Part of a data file
((

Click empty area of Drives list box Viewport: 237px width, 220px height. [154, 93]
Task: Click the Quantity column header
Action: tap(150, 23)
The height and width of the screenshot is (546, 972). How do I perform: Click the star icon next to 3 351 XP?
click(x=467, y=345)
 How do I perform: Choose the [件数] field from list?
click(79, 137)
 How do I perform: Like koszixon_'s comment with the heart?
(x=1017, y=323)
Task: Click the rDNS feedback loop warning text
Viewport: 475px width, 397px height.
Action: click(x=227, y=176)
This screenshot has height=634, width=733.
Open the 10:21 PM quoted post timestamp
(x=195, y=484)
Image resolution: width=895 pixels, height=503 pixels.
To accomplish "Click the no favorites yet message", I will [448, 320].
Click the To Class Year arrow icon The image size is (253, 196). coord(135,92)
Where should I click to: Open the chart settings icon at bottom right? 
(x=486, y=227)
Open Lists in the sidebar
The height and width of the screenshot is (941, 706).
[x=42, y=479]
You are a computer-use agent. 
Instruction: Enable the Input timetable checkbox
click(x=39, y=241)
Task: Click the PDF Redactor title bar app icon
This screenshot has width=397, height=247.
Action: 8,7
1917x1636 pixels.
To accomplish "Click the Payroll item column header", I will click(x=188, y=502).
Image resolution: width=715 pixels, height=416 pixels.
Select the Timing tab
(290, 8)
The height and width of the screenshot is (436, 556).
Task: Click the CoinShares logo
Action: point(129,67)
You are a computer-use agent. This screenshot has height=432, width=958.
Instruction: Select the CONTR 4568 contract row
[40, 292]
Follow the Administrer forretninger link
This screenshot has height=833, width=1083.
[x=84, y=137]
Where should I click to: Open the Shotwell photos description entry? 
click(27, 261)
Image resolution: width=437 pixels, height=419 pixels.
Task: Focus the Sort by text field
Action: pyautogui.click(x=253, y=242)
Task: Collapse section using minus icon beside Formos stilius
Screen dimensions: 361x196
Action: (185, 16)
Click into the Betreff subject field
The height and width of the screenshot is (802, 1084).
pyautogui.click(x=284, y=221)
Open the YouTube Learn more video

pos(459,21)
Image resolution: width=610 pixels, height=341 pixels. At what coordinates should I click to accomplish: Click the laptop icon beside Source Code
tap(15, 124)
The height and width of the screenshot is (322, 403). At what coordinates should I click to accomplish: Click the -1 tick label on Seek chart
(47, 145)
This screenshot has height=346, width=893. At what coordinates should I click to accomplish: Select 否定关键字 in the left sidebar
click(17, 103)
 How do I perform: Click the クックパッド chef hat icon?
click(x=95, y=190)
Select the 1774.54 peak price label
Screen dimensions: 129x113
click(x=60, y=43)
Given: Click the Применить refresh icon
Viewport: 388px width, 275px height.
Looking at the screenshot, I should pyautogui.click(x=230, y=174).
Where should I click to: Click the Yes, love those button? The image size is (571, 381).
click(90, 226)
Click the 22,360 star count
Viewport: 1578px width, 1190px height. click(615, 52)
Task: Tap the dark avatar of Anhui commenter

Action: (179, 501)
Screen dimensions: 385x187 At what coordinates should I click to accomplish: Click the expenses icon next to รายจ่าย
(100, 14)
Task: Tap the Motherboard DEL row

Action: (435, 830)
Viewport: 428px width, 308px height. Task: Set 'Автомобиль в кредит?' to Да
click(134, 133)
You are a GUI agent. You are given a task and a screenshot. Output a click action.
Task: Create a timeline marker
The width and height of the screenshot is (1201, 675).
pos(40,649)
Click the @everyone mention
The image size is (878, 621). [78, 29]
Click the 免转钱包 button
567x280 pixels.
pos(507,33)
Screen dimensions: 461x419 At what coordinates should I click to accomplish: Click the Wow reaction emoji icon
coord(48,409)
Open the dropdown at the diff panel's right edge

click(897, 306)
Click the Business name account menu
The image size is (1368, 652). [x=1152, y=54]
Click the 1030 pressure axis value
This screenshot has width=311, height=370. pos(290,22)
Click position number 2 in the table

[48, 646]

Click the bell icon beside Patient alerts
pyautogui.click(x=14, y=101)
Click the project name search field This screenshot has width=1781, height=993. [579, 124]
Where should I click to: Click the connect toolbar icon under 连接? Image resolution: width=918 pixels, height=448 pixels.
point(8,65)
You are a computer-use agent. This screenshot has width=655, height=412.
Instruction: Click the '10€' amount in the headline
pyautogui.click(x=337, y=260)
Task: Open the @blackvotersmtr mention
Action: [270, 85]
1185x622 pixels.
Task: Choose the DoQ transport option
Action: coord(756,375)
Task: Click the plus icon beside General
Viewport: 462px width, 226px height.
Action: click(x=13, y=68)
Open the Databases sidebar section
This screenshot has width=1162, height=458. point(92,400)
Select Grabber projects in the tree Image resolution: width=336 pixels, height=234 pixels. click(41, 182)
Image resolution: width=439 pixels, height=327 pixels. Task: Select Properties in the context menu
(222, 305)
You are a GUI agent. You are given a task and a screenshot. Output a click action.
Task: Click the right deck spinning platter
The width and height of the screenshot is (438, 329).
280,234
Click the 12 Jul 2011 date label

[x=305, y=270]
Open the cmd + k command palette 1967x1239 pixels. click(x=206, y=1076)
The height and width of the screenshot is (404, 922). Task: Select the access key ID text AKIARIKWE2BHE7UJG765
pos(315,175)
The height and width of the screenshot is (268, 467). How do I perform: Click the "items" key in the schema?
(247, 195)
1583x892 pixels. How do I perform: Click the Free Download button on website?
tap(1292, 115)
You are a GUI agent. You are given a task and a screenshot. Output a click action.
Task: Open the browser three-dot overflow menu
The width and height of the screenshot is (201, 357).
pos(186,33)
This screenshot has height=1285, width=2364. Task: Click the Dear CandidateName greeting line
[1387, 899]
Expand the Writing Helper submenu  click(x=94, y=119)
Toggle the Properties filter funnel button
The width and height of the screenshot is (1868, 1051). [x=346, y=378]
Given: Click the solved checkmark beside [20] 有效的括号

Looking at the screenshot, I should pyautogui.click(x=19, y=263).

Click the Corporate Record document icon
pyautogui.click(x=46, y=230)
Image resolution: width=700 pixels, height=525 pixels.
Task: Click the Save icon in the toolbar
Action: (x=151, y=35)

))

Objective: Can you convert the lines starting at the one containing "has height=432, width=958." and ending at the one containing "pyautogui.click(x=284, y=221)" into a Markdown table with the columns Row and Text, leaving out any blank lines?

Solution below:
| Row | Text |
|---|---|
| 1 | You are a computer-use agent. This screenshot has height=432, width=958. |
| 2 | Instruction: Select the CONTR 4568 contract row |
| 3 | [40, 292] |
| 4 | Follow the Administrer forretninger link |
| 5 | This screenshot has height=833, width=1083. |
| 6 | [x=84, y=137] |
| 7 | Where should I click to: Open the Shotwell photos description entry?  |
| 8 | click(27, 261) |
| 9 | Image resolution: width=437 pixels, height=419 pixels. |
| 10 | Task: Focus the Sort by text field |
| 11 | Action: pyautogui.click(x=253, y=242) |
| 12 | Task: Collapse section using minus icon beside Formos stilius |
| 13 | Screen dimensions: 361x196 |
| 14 | Action: (185, 16) |
| 15 | Click into the Betreff subject field |
| 16 | The height and width of the screenshot is (802, 1084). |
| 17 | pyautogui.click(x=284, y=221) |